La veille, les quatre jeunes gens s'étaient partagé un verre d'alcool, comme le soir de leur rencontre. Et cela leur fendait le cœur de devoir se séparer à nouveau.
Les deux militaires descendirent les marches de la cale. Les deux jeunes femmes les avaient accompagnés jusque-là. Elyse s'appuyait encore sur une béquille pour pouvoir marcher.
- Mesdames … soupira Loki. Vous nous voyez contraints de vous laisser. Nous marchons vers de nouveaux horizons, mais …
- C'est pas de notre plein gré, le coupa un Law moqueur dans son éloquent adieu.
- On se recroisera sûrement, dans cette boucle ou dans une autre, leur sourit Claire. Le temps peut nous réserver bien des surprises …
- Nous reprendrons le cercle autant de fois que la Boucle du Temps l'exigera. Et nous nous détruirons mutuellement jusqu'à la fin, probablement …
Law attrapa le menton de Claire, et lui vola un baiser. De son côté, Loki baisa timidement la main d'Elyse, puis l'attira contre lui pour l'embrasser sur les lèvres.
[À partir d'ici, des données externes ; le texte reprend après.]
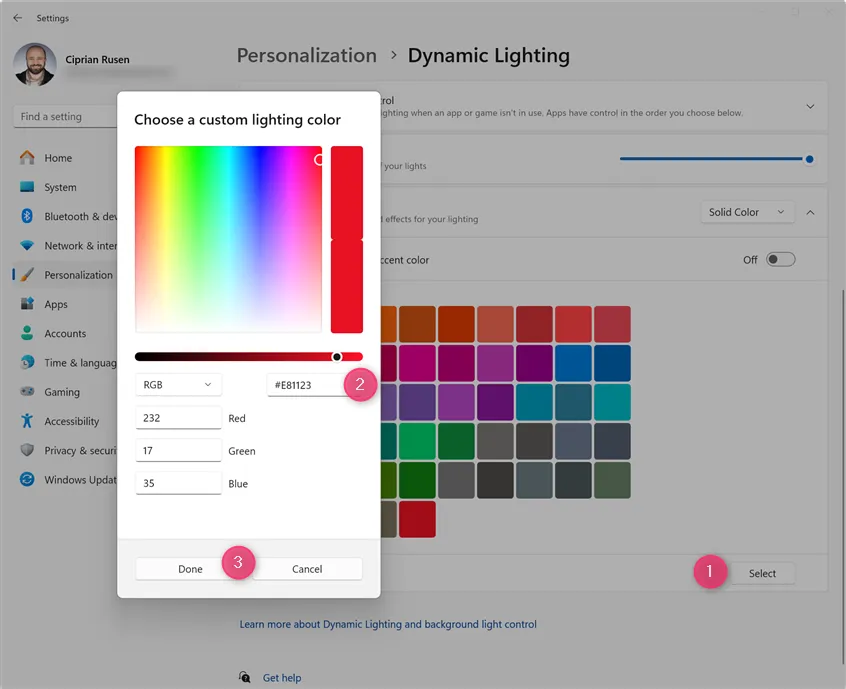Open the Accessibility icon

pos(27,421)
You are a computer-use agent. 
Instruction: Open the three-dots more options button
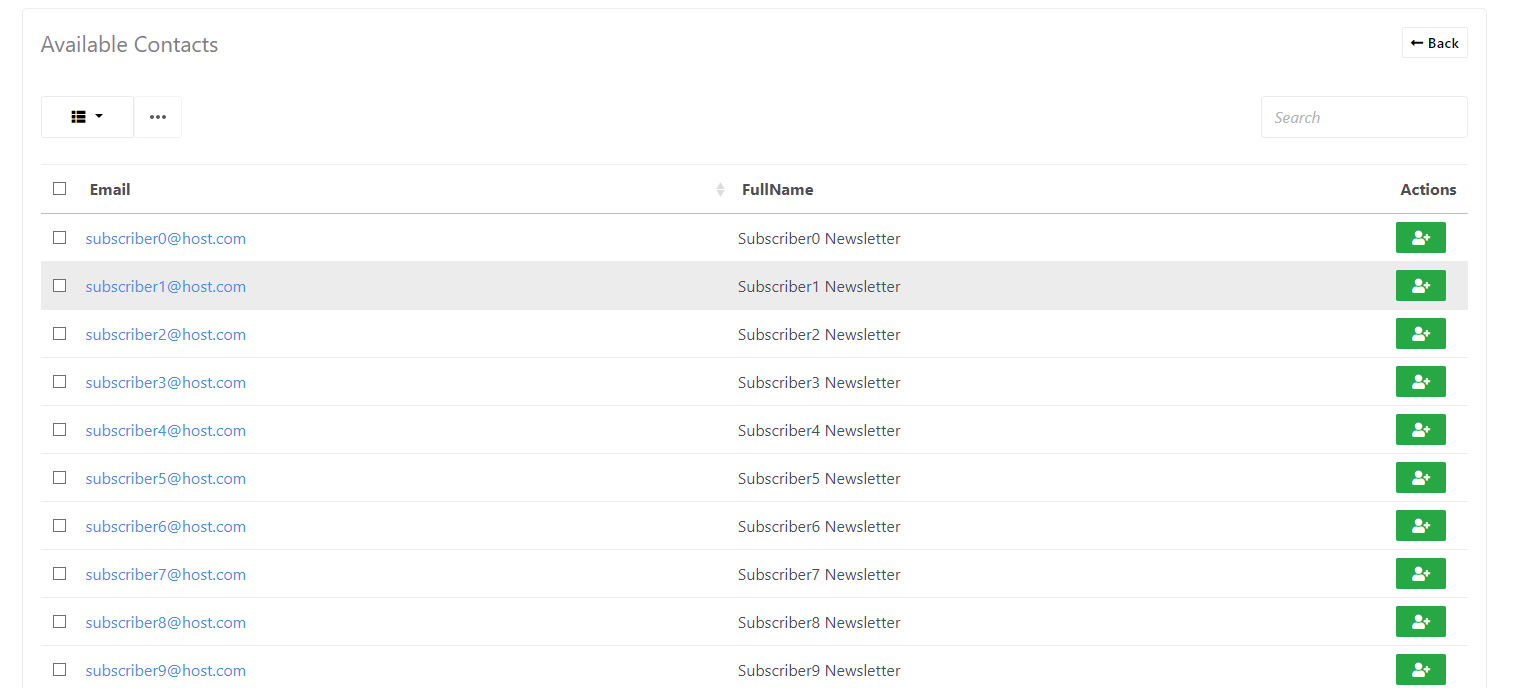click(158, 117)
Ce contact resterait gravé dans leurs mémoires jusqu'à la fin des temps.
Et personne ne le leur prendrait ce souvenir-là.
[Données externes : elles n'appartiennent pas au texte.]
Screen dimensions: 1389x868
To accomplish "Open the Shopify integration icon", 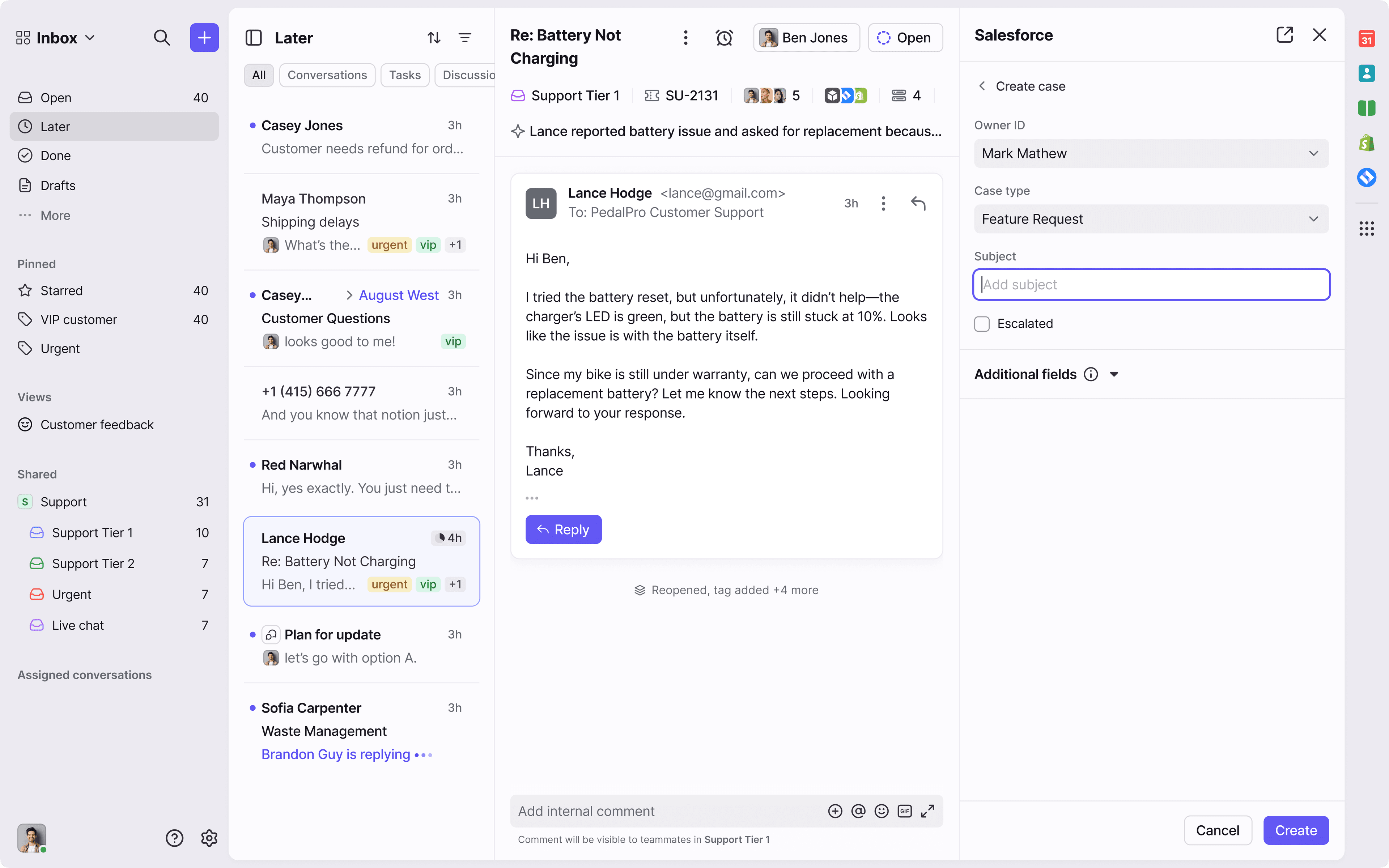I will 1367,142.
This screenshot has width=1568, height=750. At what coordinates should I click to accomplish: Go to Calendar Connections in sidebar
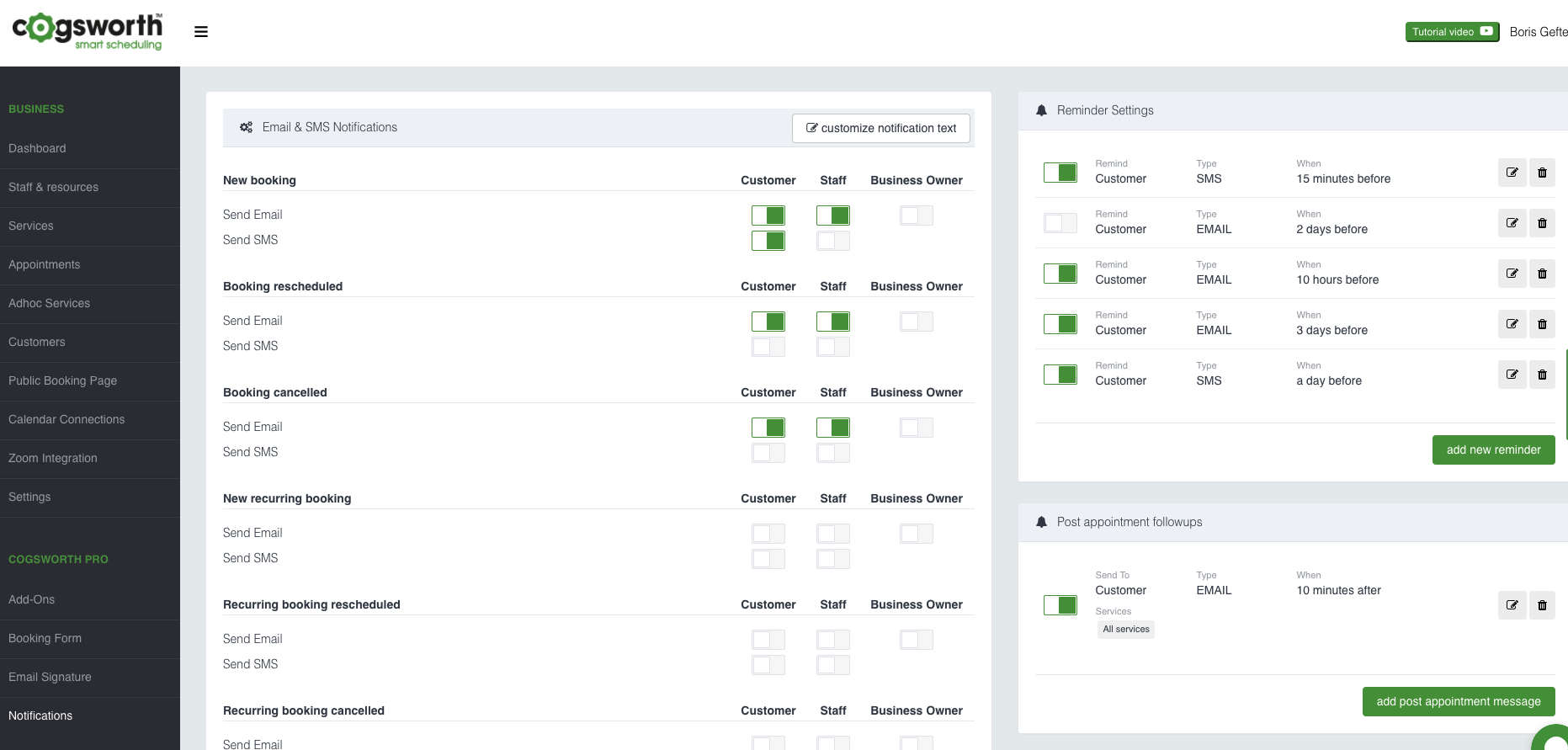[66, 420]
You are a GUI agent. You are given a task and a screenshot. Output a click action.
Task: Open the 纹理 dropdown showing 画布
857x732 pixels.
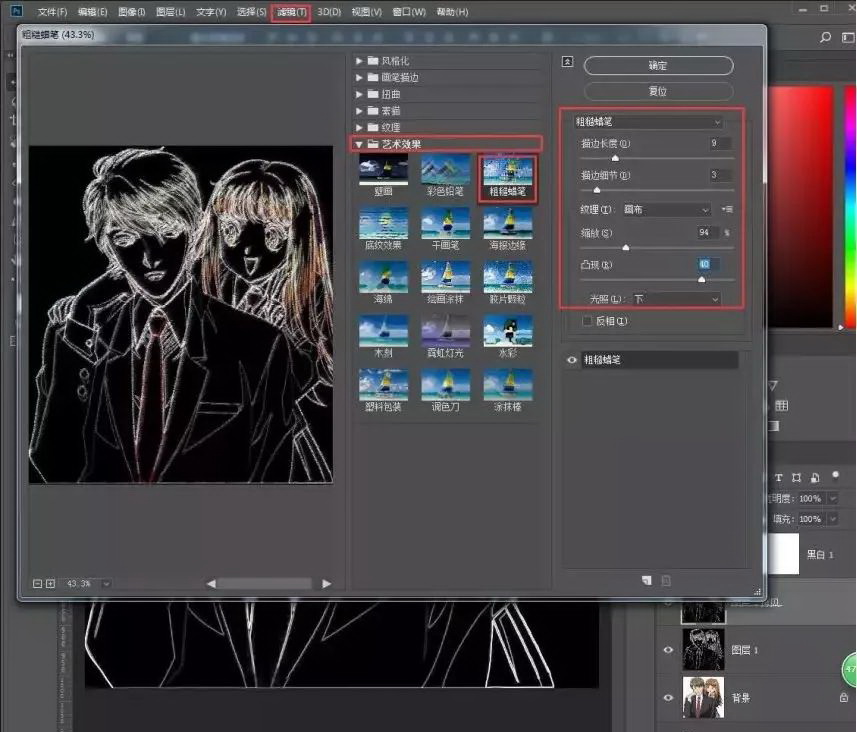point(666,210)

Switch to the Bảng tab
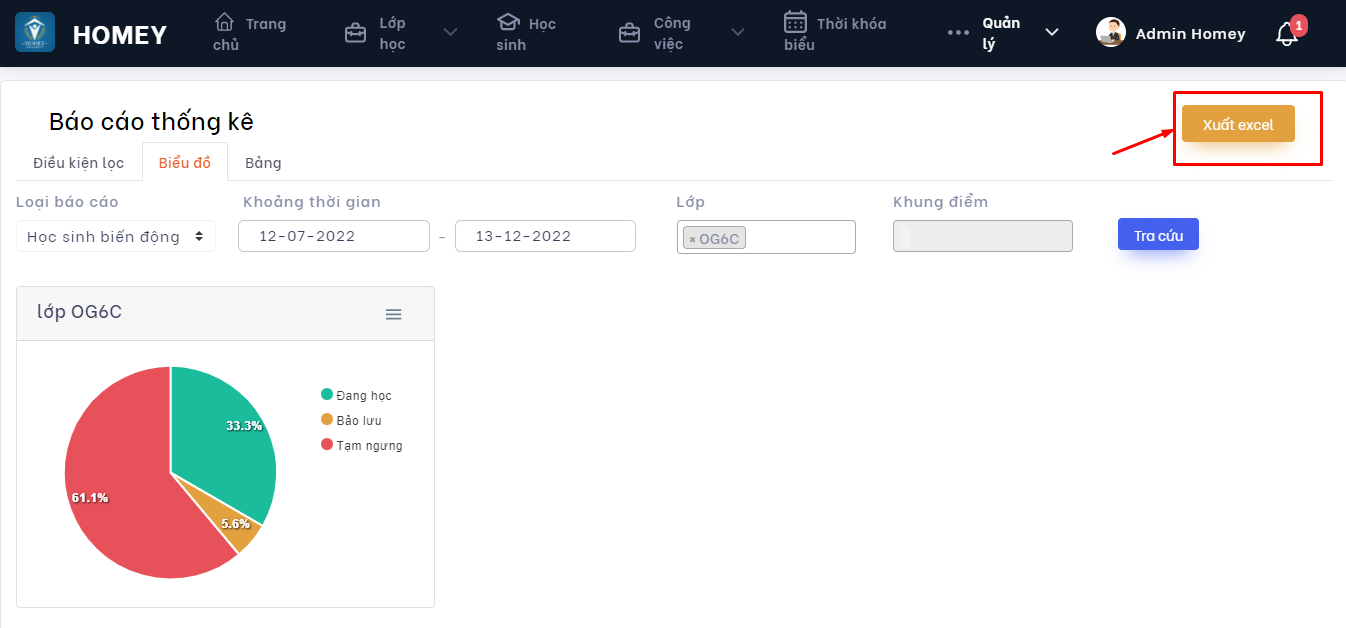point(263,162)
Les deux hommes leur jetèrent un dernier regard depuis le bas des marches. Quand ils les avaient rencontrées, elles étaient deux adolescentes descendant un escalier en robes de bal, et iraient pourchasser un terroriste dans un combat à mort quelques heures plus tard. Ils les quittaient, de nouveau en bas d'une volée de marches, dix ans plus tard, devenus des adultes. Les deux femmes ne portaient pas de robes, mais de vieilles blouses médicales, et leurs cheveux n'étaient plus bien coiffés, mais se laissaient peigner par le vent qui balayait la prairie. La vie les avait tous meurtris, leur avait parfois volé beaucoup, mais au final, c'était devenir adulte. Les fantômes de l'enfance ne rivalisaient pas avec les horreurs du vrai. Quitter un monde de rêves pour entrer dans celui de la douleur.
Mais aussi goûter à un bonheur plus grand, réel cette fois.
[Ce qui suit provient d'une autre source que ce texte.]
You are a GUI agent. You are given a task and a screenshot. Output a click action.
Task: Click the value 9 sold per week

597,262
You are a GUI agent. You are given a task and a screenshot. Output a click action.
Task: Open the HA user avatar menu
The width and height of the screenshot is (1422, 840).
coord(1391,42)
Celui d'une vie qu'ils vivraient pleinement.
Alors que les deux femmes regardaient les militaires disparaître à l'horizon, qu'Harlock essayait d'essuyer une crise cardiaque suite aux baisers qu'avaient échangé ses pupilles avec ces deux horribles voleurs d'enfants, et que le vent de la liberté leur soufflait à tous les chemins qu'ils pouvaient emprunter, le moteur de l'Arcadia se mit à ronronner, et on crut entendre le rire si particulier d'un ami, d'un père, mort bien longtemps auparavant, mais qui ne cessait de veiller sur eux depuis son ordinateur.
- Sh-sh-sh-sh …
Petit post-scriptum sur l'onomastique :
Parce que je suis folle et que je vais chercher beaucoup trop loin pour les pseudos de Tadashi
Tadashi s'écrit avec le kanji正 qui signifie « juste, honnête », d'où Justin ; Daiba se décompose en deux caractères 台羽 : le premier se lit « dai », se traduit par « socle, support », et correspond au S majuscule ; seul, le deuxième ne se lit pas du tout « ba » mais « ha » ou « hane » et signifie « plume ». Comme c'était un peu moche de l'appeler Justin Plume, je trouvais mignon de traduire en allemand le nom de famille, ce qui donne Feder, et qui tout à coup, est bien plus joli.